Current Reviews


Scooby-Doo #96

Posted: Friday, May 13, 2005
By: Ray Tate

"Follow That Monster!"
"Big Game Haunter"

Writer: John Rozum
Artists: Joe Staton(p), Horacio Ottolini; Andrew Pepoy(i), Heroic Age(c)
Publisher: DC

"What a Brilliant Plan!"

Can't argue. Rozum in the first Scooby-Doo puzzler conceives of a wildly clever scheme to bilk the citizens of a small town. The monster exhibits supreme ingenuity. I suspected a hologram, but Rozum comes up with something better than my faulty deduction.

Fred provided the quote, and this clues you into Rozum's masterful handling of the Gang's characterization. Fred can appreciate the cunning of the criminals. Scoob and Shag are less cowardly, and Daphne and Velma provide smart observations that speed the Gang to the solution.

Joe Staton more than meets the needs of Rozum. His monster is a stunner as are his designs behind the beast. Staton as usual treads on his typical dead-on visual characterization of Mystery Inc. Ottolini brings especially notable depth and drama to the inking this issue.

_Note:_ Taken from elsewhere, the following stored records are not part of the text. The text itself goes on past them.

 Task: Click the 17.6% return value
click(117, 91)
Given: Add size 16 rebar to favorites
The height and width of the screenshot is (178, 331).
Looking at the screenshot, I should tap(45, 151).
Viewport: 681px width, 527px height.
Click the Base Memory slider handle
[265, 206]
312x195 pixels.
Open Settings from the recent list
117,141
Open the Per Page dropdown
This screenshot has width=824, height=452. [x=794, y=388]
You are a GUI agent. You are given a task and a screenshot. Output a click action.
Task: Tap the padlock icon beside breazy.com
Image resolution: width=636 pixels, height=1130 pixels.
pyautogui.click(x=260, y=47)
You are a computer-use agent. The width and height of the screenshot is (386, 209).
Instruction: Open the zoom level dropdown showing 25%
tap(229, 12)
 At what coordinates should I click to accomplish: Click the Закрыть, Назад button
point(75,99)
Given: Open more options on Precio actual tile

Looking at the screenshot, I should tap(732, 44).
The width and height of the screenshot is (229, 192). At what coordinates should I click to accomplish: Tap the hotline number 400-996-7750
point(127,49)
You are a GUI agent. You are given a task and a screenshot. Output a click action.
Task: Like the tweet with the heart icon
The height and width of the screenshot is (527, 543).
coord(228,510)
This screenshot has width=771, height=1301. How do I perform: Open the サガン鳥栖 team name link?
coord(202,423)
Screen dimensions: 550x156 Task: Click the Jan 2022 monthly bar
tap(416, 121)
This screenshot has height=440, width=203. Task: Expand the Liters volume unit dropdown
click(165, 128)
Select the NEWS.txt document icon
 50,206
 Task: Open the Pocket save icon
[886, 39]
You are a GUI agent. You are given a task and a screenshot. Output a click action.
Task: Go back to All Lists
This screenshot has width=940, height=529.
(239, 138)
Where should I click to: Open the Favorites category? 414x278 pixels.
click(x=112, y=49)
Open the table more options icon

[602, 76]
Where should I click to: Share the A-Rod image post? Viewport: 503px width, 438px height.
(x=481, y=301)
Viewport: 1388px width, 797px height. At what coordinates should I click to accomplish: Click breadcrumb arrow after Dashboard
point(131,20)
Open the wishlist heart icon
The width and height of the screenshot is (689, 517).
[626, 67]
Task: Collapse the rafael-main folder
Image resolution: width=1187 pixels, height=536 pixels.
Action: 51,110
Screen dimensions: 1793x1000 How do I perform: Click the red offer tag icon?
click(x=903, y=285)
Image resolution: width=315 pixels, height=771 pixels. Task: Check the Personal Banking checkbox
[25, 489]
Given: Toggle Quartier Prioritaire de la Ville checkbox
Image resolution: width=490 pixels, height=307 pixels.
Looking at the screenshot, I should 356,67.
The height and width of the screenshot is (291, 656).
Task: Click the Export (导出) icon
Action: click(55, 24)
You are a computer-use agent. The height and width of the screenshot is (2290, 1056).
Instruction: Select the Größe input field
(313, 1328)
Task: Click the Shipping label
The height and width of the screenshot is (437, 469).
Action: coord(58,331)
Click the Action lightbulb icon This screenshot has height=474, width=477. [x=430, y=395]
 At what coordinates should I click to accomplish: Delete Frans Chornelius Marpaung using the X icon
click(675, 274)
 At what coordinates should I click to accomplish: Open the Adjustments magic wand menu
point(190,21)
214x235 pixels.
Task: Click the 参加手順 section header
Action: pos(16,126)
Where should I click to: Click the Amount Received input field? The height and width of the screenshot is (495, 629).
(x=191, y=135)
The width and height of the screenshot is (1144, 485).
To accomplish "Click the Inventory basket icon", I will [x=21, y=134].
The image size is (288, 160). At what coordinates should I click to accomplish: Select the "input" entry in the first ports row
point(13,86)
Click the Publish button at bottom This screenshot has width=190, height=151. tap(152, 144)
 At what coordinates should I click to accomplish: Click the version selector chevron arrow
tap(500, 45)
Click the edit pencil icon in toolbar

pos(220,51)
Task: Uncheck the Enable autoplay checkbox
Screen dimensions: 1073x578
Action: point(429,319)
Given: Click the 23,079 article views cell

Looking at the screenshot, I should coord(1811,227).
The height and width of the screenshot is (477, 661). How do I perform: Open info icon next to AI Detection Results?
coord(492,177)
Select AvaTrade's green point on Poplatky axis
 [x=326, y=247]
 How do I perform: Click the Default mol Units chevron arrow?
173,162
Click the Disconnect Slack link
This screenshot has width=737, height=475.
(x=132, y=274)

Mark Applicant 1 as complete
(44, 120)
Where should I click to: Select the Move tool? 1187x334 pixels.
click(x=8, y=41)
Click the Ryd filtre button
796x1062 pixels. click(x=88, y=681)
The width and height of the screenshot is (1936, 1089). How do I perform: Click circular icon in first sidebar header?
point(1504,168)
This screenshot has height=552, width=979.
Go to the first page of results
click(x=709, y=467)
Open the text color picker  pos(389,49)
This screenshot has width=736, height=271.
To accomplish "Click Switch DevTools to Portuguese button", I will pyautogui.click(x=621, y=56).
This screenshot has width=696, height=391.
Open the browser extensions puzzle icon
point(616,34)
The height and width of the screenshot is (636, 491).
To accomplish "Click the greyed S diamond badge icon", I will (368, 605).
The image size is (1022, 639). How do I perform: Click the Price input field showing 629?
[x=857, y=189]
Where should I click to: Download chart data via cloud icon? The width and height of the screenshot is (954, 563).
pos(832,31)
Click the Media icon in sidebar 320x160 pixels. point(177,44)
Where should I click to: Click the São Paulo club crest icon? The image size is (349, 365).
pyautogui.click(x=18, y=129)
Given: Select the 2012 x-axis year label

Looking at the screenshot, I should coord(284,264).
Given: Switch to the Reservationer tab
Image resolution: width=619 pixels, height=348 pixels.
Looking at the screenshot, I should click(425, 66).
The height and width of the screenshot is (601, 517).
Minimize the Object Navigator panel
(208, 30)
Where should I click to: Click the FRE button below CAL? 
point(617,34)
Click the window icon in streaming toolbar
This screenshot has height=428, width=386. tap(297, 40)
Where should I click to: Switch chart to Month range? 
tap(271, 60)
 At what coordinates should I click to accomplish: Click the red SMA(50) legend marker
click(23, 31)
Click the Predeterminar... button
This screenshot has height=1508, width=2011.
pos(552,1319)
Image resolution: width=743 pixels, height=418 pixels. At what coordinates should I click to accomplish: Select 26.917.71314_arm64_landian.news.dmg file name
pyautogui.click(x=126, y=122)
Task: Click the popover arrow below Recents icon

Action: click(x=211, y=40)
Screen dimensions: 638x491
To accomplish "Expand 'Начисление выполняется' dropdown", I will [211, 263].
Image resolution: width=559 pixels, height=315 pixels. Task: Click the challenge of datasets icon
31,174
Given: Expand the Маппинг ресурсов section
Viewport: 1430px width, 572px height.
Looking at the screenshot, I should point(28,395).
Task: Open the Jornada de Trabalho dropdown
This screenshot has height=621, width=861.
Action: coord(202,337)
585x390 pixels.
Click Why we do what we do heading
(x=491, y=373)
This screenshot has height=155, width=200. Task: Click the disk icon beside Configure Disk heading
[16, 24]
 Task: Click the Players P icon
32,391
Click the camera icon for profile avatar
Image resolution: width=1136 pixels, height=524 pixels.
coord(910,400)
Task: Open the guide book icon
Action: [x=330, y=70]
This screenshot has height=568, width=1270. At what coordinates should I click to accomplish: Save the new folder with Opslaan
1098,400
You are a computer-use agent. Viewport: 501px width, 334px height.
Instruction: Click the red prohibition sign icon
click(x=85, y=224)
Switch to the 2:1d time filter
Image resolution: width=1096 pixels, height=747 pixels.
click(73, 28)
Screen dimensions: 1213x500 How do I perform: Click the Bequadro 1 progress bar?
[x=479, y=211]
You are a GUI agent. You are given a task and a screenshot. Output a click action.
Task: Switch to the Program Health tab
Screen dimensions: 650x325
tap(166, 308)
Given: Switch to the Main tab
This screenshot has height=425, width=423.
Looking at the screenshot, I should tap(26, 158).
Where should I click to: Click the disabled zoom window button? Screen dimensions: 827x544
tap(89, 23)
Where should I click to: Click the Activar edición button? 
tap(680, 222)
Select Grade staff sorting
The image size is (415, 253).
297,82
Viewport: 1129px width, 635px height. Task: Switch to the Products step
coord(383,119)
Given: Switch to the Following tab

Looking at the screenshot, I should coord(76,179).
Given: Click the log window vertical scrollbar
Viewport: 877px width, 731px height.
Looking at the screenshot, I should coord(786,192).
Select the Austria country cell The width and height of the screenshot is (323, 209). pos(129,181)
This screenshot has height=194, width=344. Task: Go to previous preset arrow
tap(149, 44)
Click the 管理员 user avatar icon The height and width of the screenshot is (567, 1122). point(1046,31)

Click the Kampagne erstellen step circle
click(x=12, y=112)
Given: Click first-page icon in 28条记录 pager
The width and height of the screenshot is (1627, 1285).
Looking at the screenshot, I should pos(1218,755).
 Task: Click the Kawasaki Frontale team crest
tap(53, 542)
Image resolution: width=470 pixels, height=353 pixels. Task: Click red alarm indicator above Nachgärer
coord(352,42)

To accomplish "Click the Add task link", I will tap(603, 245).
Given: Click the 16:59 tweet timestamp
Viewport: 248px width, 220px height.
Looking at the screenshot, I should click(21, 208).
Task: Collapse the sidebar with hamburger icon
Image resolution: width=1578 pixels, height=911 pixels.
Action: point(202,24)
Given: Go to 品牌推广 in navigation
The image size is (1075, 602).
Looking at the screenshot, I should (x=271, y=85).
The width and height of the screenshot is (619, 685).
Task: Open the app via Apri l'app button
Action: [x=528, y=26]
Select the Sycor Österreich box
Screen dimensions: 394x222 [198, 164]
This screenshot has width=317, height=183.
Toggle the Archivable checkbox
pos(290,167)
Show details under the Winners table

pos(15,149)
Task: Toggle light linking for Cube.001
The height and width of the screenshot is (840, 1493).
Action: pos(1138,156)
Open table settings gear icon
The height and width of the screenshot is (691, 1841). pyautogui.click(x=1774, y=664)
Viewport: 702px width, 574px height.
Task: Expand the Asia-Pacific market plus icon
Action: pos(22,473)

The second mystery has an obvious solution. It follows Holmes' principle: "When you've eliminated the impossible, whatever remains however improbable must be the truth." In "Big Game Haunter," Rozum does something that's very rare in mysteries from any medium, but given the clues, "whatever remains however improbable must be the truth." The motive for the culprit in question makes sense, and Staton emphasizes the rationale with a "purloined letter" multiplied. Pepoy must also be commended for the spooky shadows plaguing Daphne as well as a heightened sense of illusory depth to the props.